The Mental Game (of recording)
What I found in almost all of these Run/Rehearse/Record sessions is that mental lapse and exhaustion in a short time is very real threat. Given the environment the performers from the past month have been in - In that they have a limited amount of time to sight-read a piece (that often wasn't in just one time signature), where they know they're being recorded and that this will end up on internet, where it's going to last forever - it's a no-brainer that many of these days, the second full take was the worst, by a fairly large margin. My hypothesis is that we as classically trained musicians aren't prepared to run through a piece more than one at a given point in time. Whenever we play through a recital, or finish off an orchestra concert, we often put that rep away, maybe to be seen again in a couple years. We prepare and practice in a way that we don't bother to worry in the case we have to play a work twice in the same day. This is why pre-recorded auditions are so much harder to prepare for - because you spend two hours on something thinking it was going to get better with every take, when in-fact the opposite is true. The third take was often the best of the four or five I would take, after a short break and a refocusing on objective at hand.
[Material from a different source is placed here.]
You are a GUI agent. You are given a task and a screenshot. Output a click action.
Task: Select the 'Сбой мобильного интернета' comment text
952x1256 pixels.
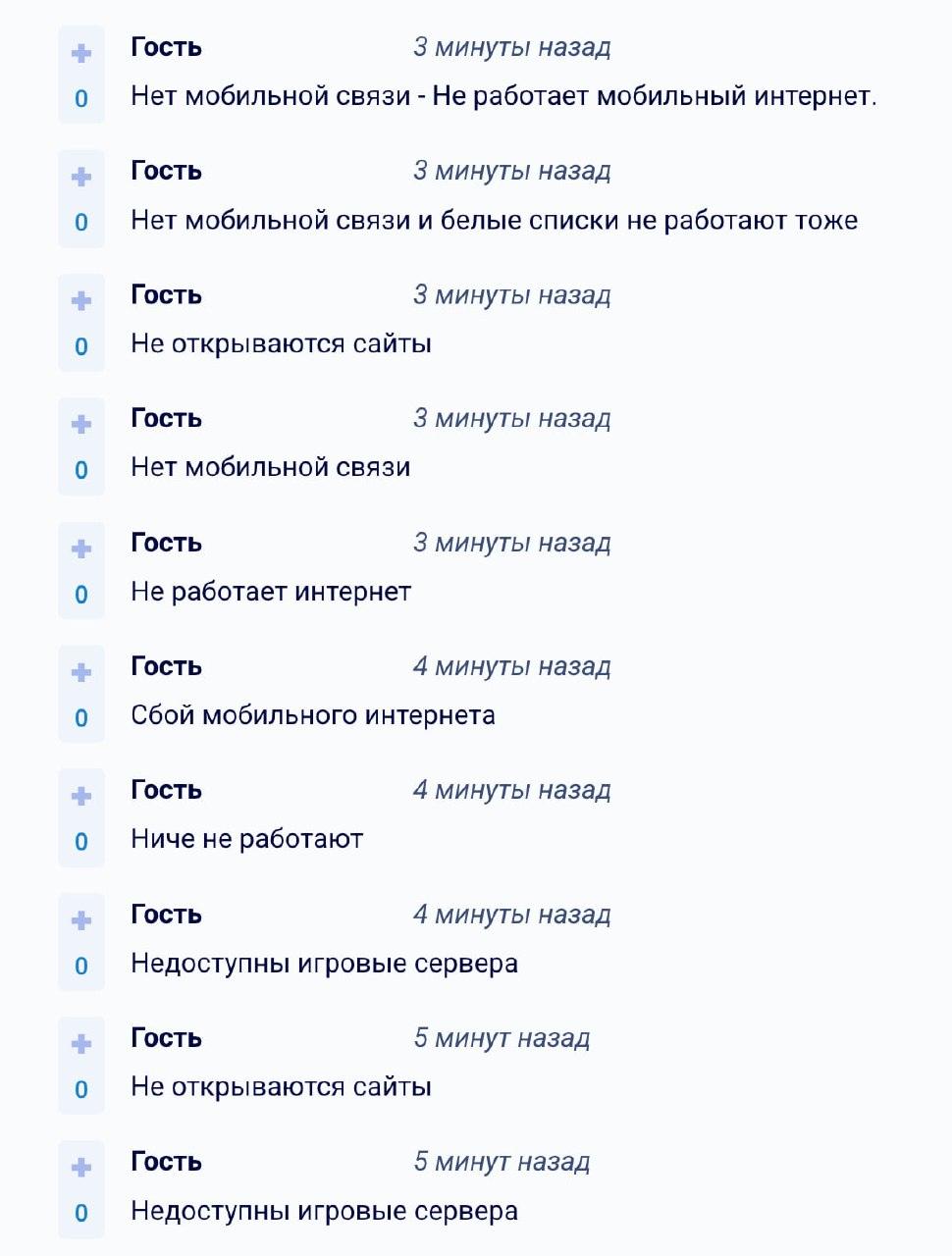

The Physical Game (of Recording)
Brass players are usually the first to fall out of their prime form for the day, followed by vocalists, string players, and finally woodwind players. Doing full runs of 2-3 minute pieces is costly, especially in brass ensembles, as constant playing is an exponentially tiring thing. Using our lips and corners to buzz and keep embouchure in check is straining, never mind the fact that it's biologically foreign; Humans were definitely not built to play the trumpet, or the euphonium, or any of these wind instruments for that matter. It just feels a tad more natural playing a woodwind instrument. There's a bell curve of level of performance versus time spent playing that day, and being on the wrong side of it (i.e. too tired) is much more frustrating do deal with as the only solution is to take a break, which just takes up rehearsal time(or worse, reschedule). In my experience, chamber rehearsals that last longer than an hour have diminishing returns on time spent/work done. In between recordings of shorter pieces (~6 minutes), I'd say to take about half the length of the piece to cool down mentally and to ease on the chops/cords, as your performers endurance is of a limited supply per session.